Strategy

02.10.12

Rick Santorum Flies His Faith Flag at CPAC Conference

Fresh off his victories this week, the former senator denounced abortion at CPAC. Howard Kurtz on Santorum’s strategy of emphasizing his Catholic faith.

If there was any lingering doubt that Rick Santorum is going to run for president as a committed Catholic, it vanished on Friday morning.

Rather than wait for his speech at CPAC, the huge conservative gathering in Washington, Santorum held forth in a hallway at a gathering called Students for Life.

Addressing his own faith, the man whose presidential campaign has been revitalized by a triple victory this week declared that for him, faith provides “motivation. It’s a calling.”

In a voice that was barely audible given the 10-foot throng around him, the former senator sounded an inclusive note at first, saying, “This is a movement, not based on condemnation, not based on accusation, but based on love.”

But then he pivoted to an uncompromising stance: “I don’t believe life begins at conception. I know life begins at conception.”

With Christian activist and former president candidate Gary Bauer standing behind him, Santorum made an impassioned pitch against abortion, saying: “We need to go out and challenge the left, which is constantly telling the public that conservatives are anti-science.
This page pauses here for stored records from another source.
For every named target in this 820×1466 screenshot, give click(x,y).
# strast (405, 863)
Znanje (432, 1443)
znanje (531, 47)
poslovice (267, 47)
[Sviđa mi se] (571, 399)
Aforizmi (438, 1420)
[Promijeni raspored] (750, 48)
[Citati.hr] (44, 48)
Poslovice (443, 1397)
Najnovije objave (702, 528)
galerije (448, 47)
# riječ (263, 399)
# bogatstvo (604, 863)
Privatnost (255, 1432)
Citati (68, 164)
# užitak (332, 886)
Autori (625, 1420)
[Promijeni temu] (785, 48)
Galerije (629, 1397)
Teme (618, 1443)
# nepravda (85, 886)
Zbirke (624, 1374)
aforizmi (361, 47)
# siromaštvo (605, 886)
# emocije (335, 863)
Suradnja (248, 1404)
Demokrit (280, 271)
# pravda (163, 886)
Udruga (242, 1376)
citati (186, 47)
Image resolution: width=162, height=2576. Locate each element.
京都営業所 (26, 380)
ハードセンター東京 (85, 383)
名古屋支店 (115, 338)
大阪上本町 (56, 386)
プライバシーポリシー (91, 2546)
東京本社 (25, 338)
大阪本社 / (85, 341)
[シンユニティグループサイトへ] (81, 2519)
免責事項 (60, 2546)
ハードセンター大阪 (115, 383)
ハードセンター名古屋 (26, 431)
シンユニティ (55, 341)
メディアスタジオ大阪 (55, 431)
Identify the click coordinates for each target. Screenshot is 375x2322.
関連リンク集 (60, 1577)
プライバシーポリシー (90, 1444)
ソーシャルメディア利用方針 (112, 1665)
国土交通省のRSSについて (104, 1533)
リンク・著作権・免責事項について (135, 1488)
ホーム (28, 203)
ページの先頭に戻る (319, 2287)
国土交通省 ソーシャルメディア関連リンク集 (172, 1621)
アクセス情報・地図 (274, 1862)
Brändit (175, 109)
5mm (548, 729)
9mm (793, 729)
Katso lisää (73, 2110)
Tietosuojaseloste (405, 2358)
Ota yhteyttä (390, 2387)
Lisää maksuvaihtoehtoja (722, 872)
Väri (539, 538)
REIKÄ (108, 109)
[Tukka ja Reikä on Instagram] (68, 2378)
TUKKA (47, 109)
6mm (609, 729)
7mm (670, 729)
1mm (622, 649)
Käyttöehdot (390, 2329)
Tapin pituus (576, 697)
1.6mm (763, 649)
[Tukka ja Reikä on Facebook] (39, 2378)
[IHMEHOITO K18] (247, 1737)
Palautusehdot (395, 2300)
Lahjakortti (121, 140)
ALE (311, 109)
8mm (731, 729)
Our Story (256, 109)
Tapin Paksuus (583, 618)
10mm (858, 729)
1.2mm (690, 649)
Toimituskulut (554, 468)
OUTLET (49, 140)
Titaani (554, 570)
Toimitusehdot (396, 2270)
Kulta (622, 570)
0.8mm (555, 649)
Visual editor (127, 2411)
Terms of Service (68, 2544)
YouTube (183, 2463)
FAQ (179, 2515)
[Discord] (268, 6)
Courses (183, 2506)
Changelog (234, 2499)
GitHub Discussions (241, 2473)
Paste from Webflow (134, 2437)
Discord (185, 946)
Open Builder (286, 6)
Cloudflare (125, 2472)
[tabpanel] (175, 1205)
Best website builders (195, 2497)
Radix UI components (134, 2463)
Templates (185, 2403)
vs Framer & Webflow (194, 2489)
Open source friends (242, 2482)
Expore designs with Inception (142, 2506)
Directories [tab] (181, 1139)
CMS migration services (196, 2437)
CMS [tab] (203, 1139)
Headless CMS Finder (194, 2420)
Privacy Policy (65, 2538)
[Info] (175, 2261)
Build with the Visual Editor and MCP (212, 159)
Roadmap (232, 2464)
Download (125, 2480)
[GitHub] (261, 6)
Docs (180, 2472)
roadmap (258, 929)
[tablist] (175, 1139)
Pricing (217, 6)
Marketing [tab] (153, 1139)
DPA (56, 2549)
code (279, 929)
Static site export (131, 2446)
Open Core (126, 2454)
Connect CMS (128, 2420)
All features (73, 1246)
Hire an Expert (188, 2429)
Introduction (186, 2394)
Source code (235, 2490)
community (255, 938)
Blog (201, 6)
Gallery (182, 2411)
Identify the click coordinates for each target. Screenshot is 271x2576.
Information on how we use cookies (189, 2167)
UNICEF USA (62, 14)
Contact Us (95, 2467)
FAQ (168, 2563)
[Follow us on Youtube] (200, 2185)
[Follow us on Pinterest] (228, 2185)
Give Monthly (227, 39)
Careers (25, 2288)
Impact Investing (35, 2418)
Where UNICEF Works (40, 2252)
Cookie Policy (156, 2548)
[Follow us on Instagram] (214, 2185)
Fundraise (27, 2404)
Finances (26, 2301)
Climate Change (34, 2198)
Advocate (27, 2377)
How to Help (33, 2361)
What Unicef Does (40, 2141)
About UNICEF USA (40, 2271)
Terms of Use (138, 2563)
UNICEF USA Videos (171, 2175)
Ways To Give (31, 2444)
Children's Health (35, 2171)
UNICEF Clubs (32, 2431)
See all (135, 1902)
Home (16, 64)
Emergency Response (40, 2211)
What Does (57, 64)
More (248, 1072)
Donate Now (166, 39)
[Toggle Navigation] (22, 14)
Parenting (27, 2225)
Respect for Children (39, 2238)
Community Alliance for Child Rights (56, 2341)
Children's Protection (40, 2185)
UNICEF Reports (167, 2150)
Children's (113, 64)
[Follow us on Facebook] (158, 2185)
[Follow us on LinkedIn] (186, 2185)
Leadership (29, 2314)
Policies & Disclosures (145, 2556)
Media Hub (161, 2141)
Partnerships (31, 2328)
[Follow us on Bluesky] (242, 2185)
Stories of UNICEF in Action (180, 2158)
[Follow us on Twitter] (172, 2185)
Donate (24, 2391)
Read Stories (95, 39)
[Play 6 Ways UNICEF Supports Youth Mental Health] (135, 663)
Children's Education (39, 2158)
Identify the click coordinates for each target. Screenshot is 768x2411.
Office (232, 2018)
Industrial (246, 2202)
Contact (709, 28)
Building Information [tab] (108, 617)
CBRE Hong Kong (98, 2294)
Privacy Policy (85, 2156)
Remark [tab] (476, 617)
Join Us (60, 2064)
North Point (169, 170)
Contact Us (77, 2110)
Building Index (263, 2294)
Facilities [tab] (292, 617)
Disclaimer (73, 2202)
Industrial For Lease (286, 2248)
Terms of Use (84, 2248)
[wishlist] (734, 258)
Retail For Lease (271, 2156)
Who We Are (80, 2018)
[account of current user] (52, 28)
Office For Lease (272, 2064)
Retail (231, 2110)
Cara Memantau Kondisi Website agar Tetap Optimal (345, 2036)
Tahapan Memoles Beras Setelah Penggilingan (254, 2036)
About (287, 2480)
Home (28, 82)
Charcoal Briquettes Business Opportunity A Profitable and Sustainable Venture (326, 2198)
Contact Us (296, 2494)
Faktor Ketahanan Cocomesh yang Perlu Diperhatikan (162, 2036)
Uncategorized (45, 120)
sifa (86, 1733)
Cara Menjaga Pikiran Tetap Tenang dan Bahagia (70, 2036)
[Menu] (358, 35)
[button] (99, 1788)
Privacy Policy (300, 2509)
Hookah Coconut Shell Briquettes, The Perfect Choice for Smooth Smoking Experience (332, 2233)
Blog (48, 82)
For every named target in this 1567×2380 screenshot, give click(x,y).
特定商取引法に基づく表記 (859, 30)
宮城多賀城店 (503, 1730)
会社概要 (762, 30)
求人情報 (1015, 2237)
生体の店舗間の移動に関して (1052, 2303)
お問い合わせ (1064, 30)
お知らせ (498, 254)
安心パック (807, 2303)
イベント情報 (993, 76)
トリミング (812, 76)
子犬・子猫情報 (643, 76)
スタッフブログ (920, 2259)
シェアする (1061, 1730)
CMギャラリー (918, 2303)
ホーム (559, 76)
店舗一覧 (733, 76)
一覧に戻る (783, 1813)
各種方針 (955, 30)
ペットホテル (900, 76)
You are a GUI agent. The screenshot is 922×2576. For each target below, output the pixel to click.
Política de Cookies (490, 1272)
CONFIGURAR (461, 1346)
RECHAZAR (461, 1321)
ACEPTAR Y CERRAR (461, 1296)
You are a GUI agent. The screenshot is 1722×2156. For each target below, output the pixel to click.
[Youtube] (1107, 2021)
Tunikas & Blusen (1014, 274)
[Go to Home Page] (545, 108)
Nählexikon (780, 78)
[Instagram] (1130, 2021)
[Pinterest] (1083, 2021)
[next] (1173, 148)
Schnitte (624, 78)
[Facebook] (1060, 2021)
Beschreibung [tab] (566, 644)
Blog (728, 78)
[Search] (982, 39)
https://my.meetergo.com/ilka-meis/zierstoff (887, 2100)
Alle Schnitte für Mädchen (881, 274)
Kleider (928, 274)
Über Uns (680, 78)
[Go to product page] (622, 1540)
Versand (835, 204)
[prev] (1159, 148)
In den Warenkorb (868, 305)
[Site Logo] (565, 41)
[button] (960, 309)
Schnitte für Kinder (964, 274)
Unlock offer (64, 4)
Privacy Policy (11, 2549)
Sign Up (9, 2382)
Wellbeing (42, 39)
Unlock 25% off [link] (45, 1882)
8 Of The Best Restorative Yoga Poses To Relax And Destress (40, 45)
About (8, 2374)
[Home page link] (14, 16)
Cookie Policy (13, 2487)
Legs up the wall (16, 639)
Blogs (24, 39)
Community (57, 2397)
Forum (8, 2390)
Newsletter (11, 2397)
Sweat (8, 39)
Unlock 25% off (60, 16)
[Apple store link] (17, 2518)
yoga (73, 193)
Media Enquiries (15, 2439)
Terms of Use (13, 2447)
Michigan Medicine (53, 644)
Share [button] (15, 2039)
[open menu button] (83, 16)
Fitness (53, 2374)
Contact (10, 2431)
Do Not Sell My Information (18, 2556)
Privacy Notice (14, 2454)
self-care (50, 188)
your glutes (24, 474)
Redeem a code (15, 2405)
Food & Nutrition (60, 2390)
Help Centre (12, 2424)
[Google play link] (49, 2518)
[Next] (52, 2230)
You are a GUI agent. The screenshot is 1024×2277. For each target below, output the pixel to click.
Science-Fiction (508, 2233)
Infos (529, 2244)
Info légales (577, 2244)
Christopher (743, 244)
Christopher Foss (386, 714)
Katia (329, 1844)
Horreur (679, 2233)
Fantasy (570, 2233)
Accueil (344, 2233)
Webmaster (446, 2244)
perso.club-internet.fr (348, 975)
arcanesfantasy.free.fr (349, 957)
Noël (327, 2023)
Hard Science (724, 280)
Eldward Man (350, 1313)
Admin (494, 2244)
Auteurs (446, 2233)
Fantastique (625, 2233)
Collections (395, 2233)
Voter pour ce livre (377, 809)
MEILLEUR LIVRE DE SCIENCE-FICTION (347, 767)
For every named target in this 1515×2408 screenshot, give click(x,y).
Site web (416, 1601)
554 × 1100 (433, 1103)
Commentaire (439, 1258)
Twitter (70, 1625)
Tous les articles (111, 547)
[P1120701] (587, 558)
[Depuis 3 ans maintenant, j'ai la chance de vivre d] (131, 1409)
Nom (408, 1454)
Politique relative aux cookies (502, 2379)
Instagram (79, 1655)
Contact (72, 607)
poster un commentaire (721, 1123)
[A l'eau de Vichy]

The choice that they’re choosing is to kill an innocent human life.”

He mocked the contention of liberals that they want abortion to be rare, saying, “They fight every attempt to give women informed consent.”

Santorum is subtly distancing himself from Mitt Romney, a Mormon, and Newt Gingrich, who converted to Catholicism a few years ago.

By pouncing on religious issues, especially when the White House battle with Catholic organizations over a rule governing contraception is in the news, Santorum subtly distances himself from Mitt Romney, a Mormon, and Newt Gingrich, who converted to Catholicism a few years ago.

Moments later, the leading faith candidate in 2008, Mike Huckabee, told the CPAC audience that he didn’t want to get hung up on ideological credentials. “I’m not so interested in hearing, ‘Mirror, mirror, on the wall, tell me who is the most conservative of all,’ ” he said, because all of the GOP’s candidates are more conservative than President Obama.